We're all in the same boat. Don't judge me, and I won't judge you.
There is also the opposite side of it. In the Modern Orthodox community, which most people praise as open-minded, and non-judgemental, I am often ridiculed for covering my elbows and knees. I'm not doing anything wrong, and if you don't want me to judge you for wearing v-neck shirts, and short sleeves, keep your mouth shut. Years ago, a girl asked mockingly, "Ohmygawd, your mom wears a sheitel???
" Why should she make me feel bad for doing the right thing?
Once again, you don't judge me, I won't judge you.
The Erev Shabbos Siren
What is the purpose of the Erev Shabbos Siren?
Almost everyone knows what time Shabbos begins. If not, he can check in the many Jewish publications flooding the streets of Midwood. It doesn't help anyone.
We are in Galus. We are in America. This is not our land. This is the Goyim's land. Why should we make ourselves more hated by disturbing their Friday afternoon. There have been many reports of noise violations. Why do we need this strike against us?
What good will it do us to try to dominate land that is not ours?
I know this is short, but there is nothing more to say. This siren should be discontinued.
The Non-Sensical "No TV" Rule
Two words: GET REAL. Almost everyone has a TV.
If you think that the 300+ students in your school don't wake up to TV and go to bed with TV, climb out of your cave.
More and more religious schools are jumping on the bandwagon of not accepting students with a TV in their homes. What's the outcome? They're making people lie to get their kids into a school.

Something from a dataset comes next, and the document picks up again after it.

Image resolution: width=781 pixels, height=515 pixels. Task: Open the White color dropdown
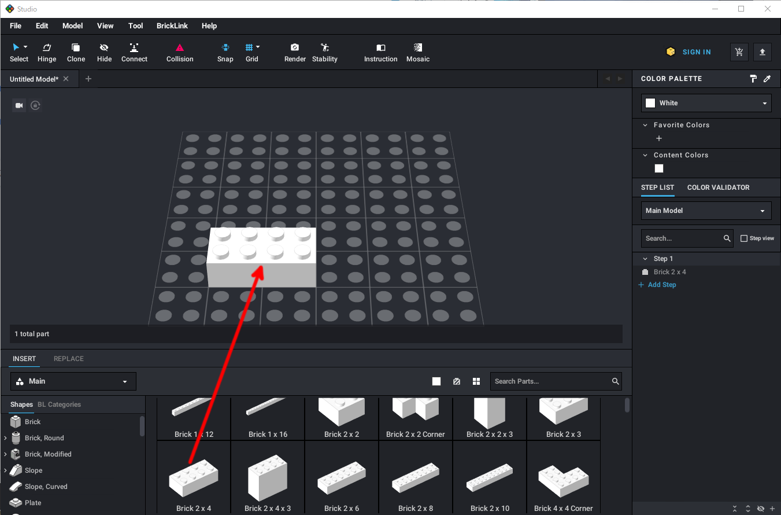click(706, 103)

If they don't lie, their children end up in the one school left that takes people with TVs in their houses, and every other person who applies, which may be a bad influence on otherwise wholesome kids. These kids are wholesome if their parents refused to lie.
I believe "honesty is the best policy." That's what G-d wants from us. He doesn't want us to lie. So why would these so-called religious schools MAKE PEOPLE LIE???
In all these Bais Yaakov schools, you mention Spongebob Squarepants, half the class perks up. You mention Arthur (which is on free TV), the kids start listing the other characters on the show. That means their parents had to lie to get them into a school with a bunch of other kids whose parents had to lie.
I understand TV is not the best form of entertainment. Once you accept the children knowing they have a TV, you can try to influence them otherwise, and teach them why TV is bad. Not just that it is.
So stop making people lie. Accept people with TVs, and take it from there.